== Excerpted data ==
☆ ☆ ☆

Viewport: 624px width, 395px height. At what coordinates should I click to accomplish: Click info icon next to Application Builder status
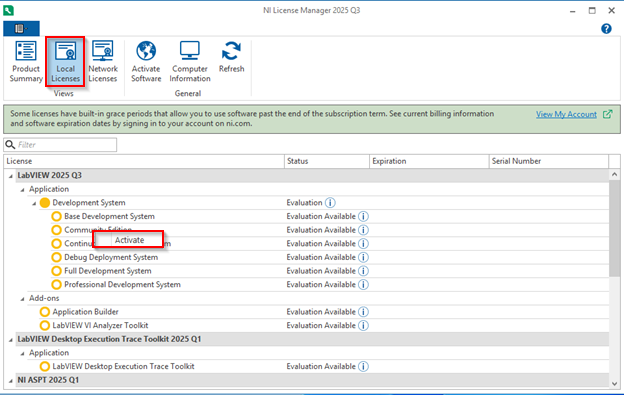tap(363, 312)
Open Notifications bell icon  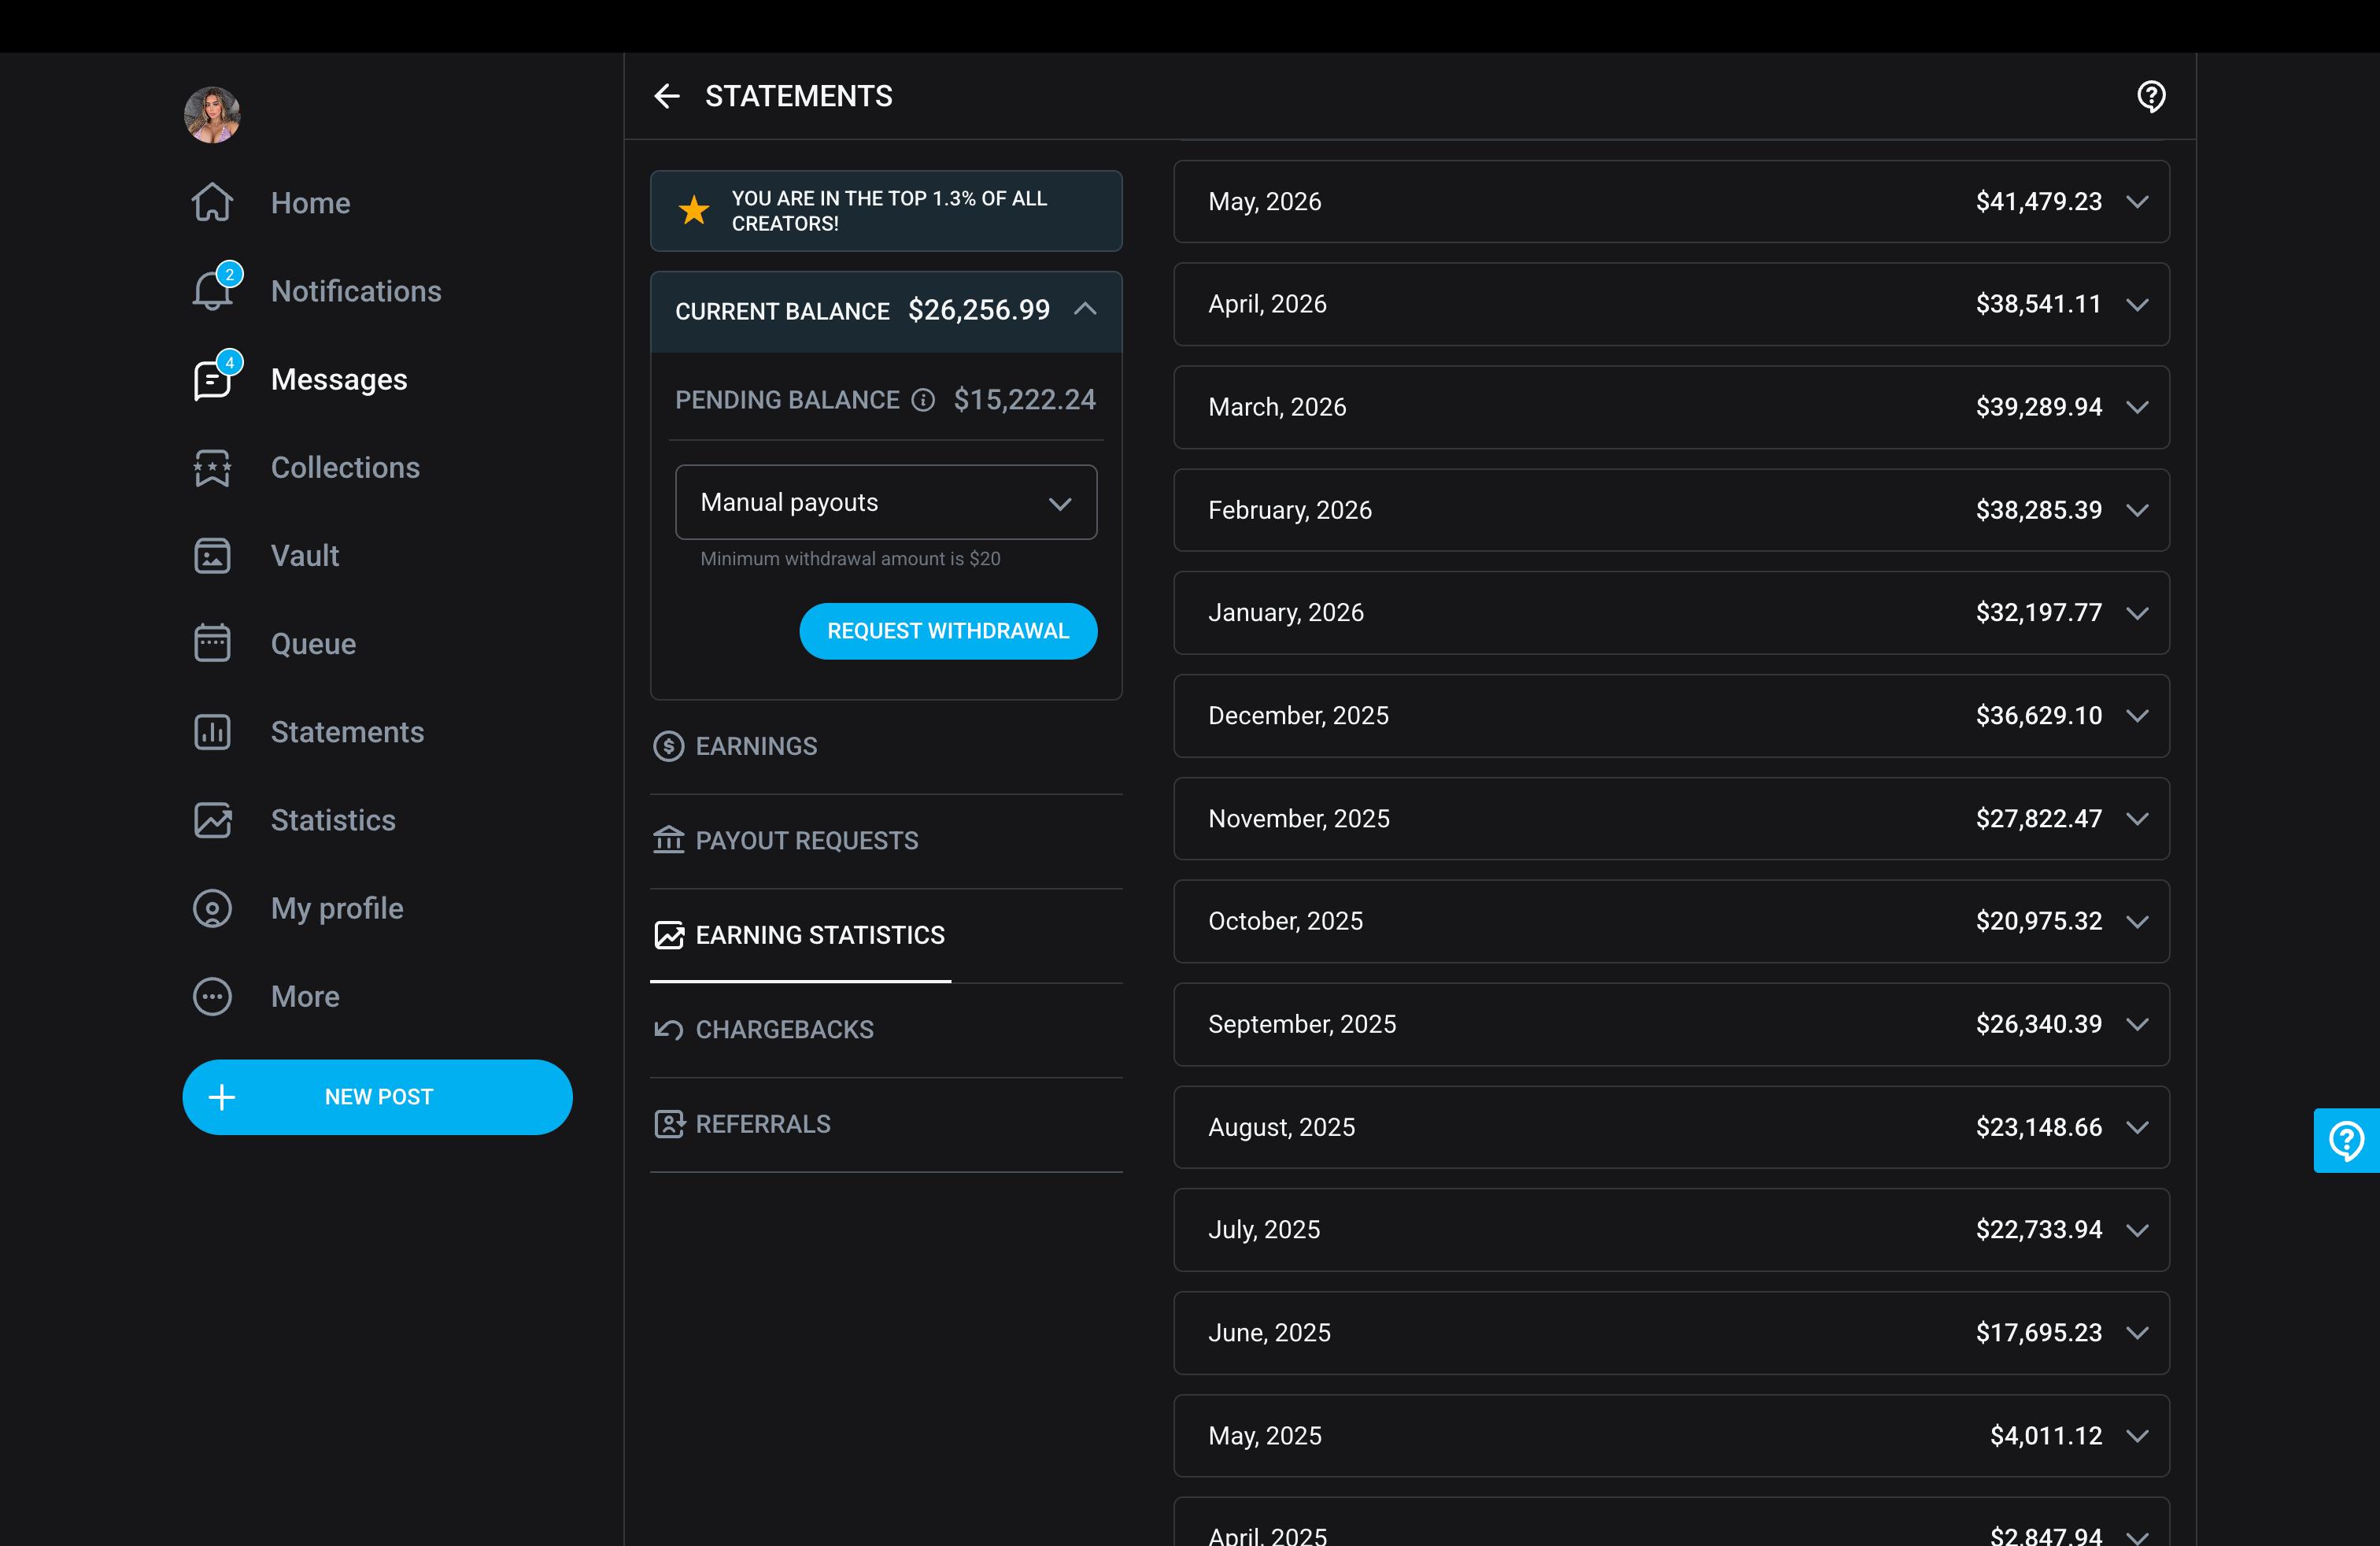[213, 291]
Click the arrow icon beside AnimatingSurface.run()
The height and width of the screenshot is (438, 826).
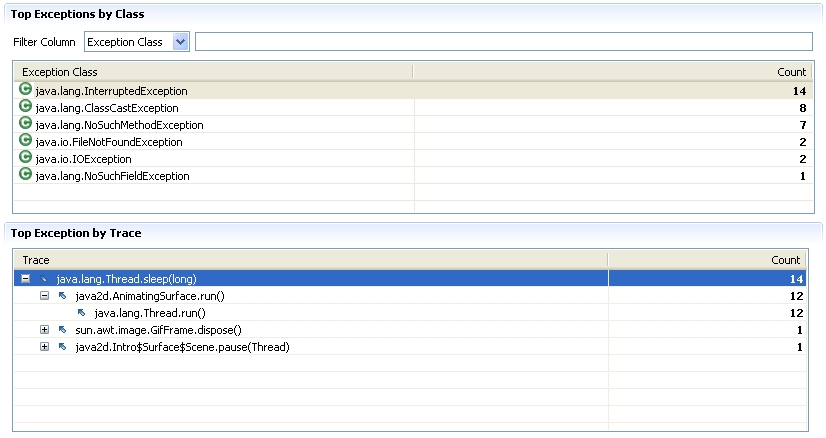tap(62, 296)
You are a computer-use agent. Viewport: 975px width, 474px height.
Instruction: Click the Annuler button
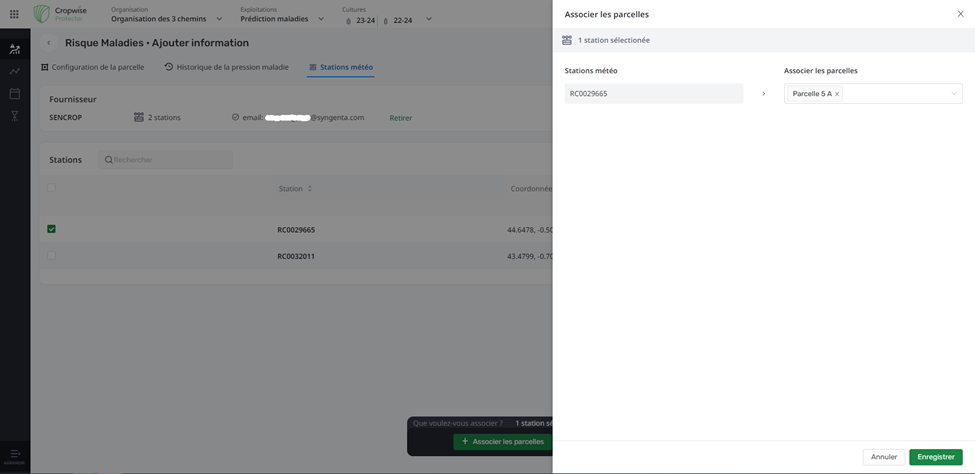tap(883, 457)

☆ ☆ ☆

Only the lines from the line containing "Click the arrow" through the end of the material should be retyped, exactly and in full, with no pictures.

== Exercise solution ==
Click the arrow icon beside AnimatingSurface.run()
The height and width of the screenshot is (438, 826).
tap(62, 296)
You are a computer-use agent. Viewport: 975px width, 474px height.
Instruction: Click the Annuler button
tap(883, 457)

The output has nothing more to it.